Background: Descending influences from the rostral medial medulla (RMM) contribute to secondary hyperalgesia in persistent inflammatory, neuropathic, and visceral pain models. The current study examined if descending inhibition or facilitation from the RMM modulates primary and secondary hyperalgesia after incision in the rat hind limb.
Methods: Bilateral RMM lesions were produced using the soma-selective neurotoxin ibotenic acid, and the effect of RMM lesion was examined on primary and secondary hyperalgesia 5 days after a plantar or gastrocnemius incision, respectively.
Results: Plantar incision reduced withdrawal thresholds to von Frey filaments applied adjacent to the incision (primary punctate hyperalgesia). The withdrawal thresholds were the same in RMM-lesioned and sham-operated rats. The response frequency to a blunt mechanical stimulus after plantar incision was increased (primary nonpunctate hyperalgesia) in both groups. Nonpunctate hyperalgesia was greater in lesioned rats on postoperative day 2 only; all other measures were not different. Primary heat hyperalgesia after plantar incision was not modulated by RMM lesion. Secondary punctate hyperalgesia after gastrocnemius incision was not affected by RMM lesion. Gastrocnemius incision did not produce secondary nonpunctate or heat hyperalgesia in either RMM lesion or sham rats.
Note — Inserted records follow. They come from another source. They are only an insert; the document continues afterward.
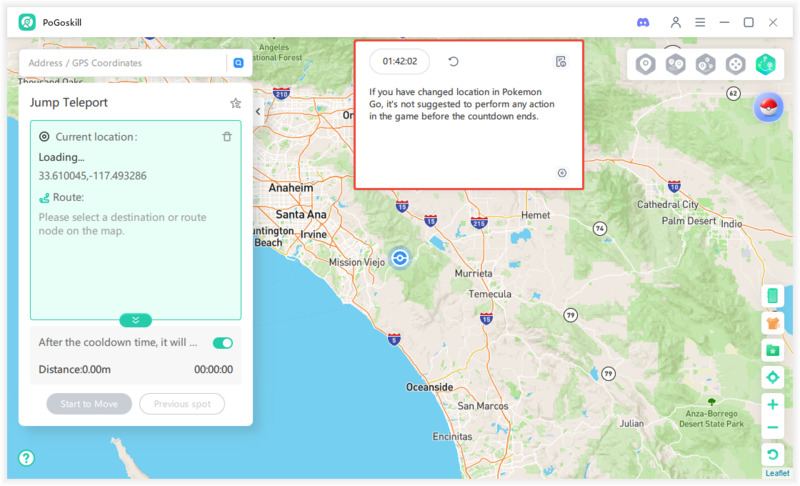Collapse the side panel left arrow
Image resolution: width=800 pixels, height=486 pixels.
(258, 112)
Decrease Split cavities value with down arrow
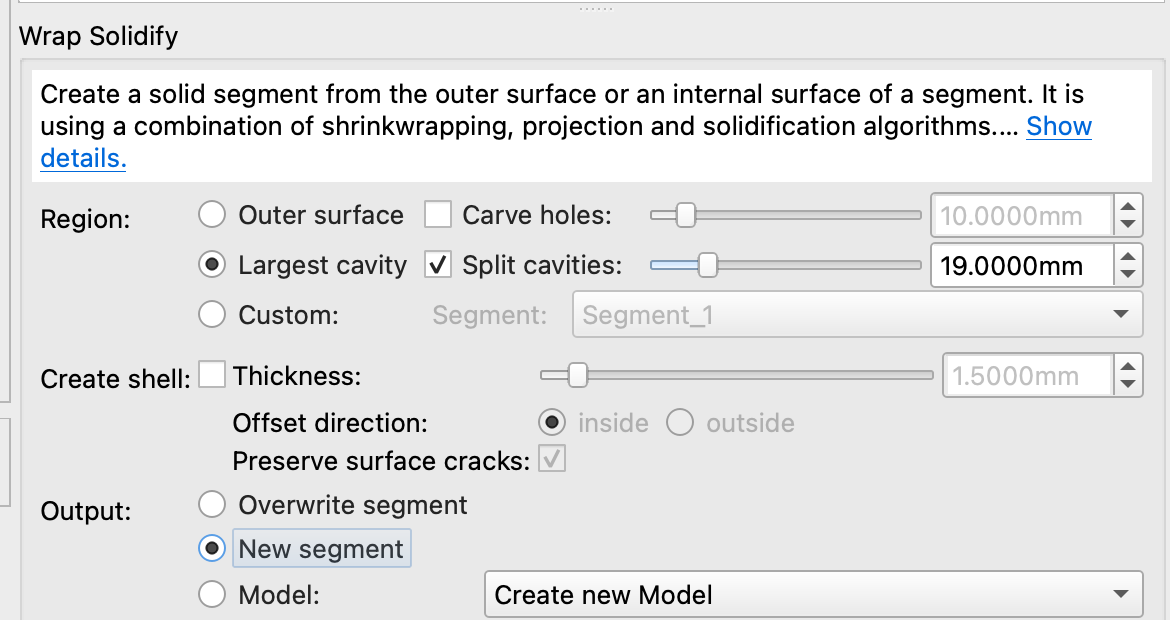Screen dimensions: 1170x620 [1128, 275]
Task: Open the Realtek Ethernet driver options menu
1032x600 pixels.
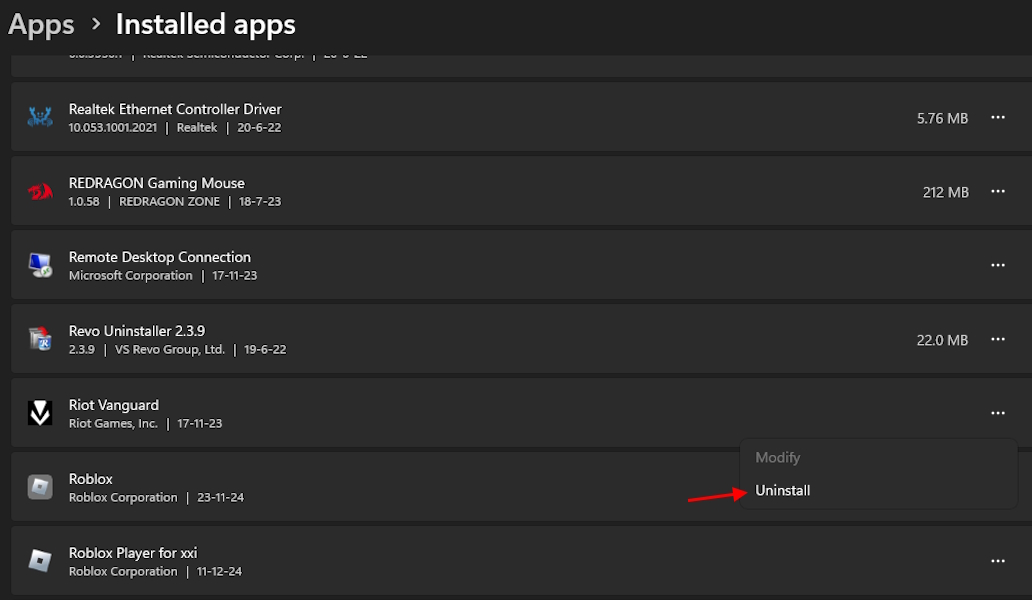Action: [x=997, y=117]
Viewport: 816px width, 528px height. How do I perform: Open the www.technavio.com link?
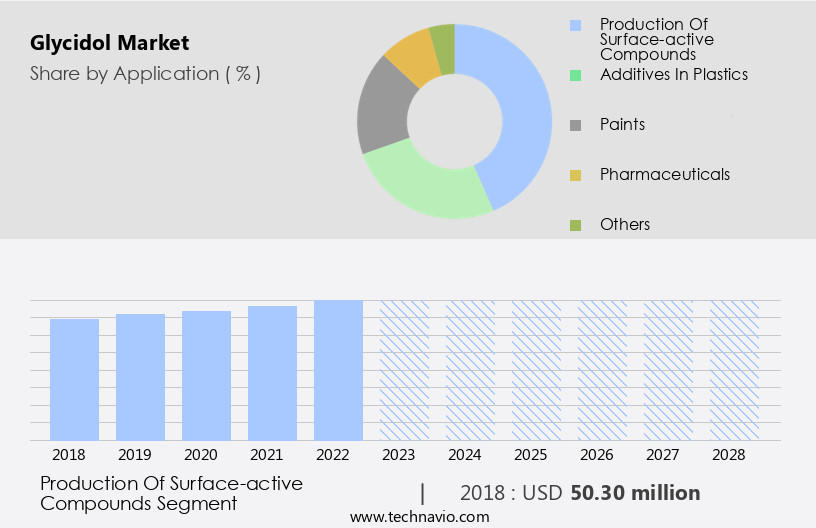[x=420, y=517]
Conclusion: Primary and secondary hyperalgesia after an incision were not modulated by descending influence from the RMM. The lack of contribution of descending facilitatory influences from the RMM to secondary hyperalgesia after gastrocnemius incision supports the notion that incision-induced pain involves dissimilar mechanisms compared with inflammatory and neuropathic pain.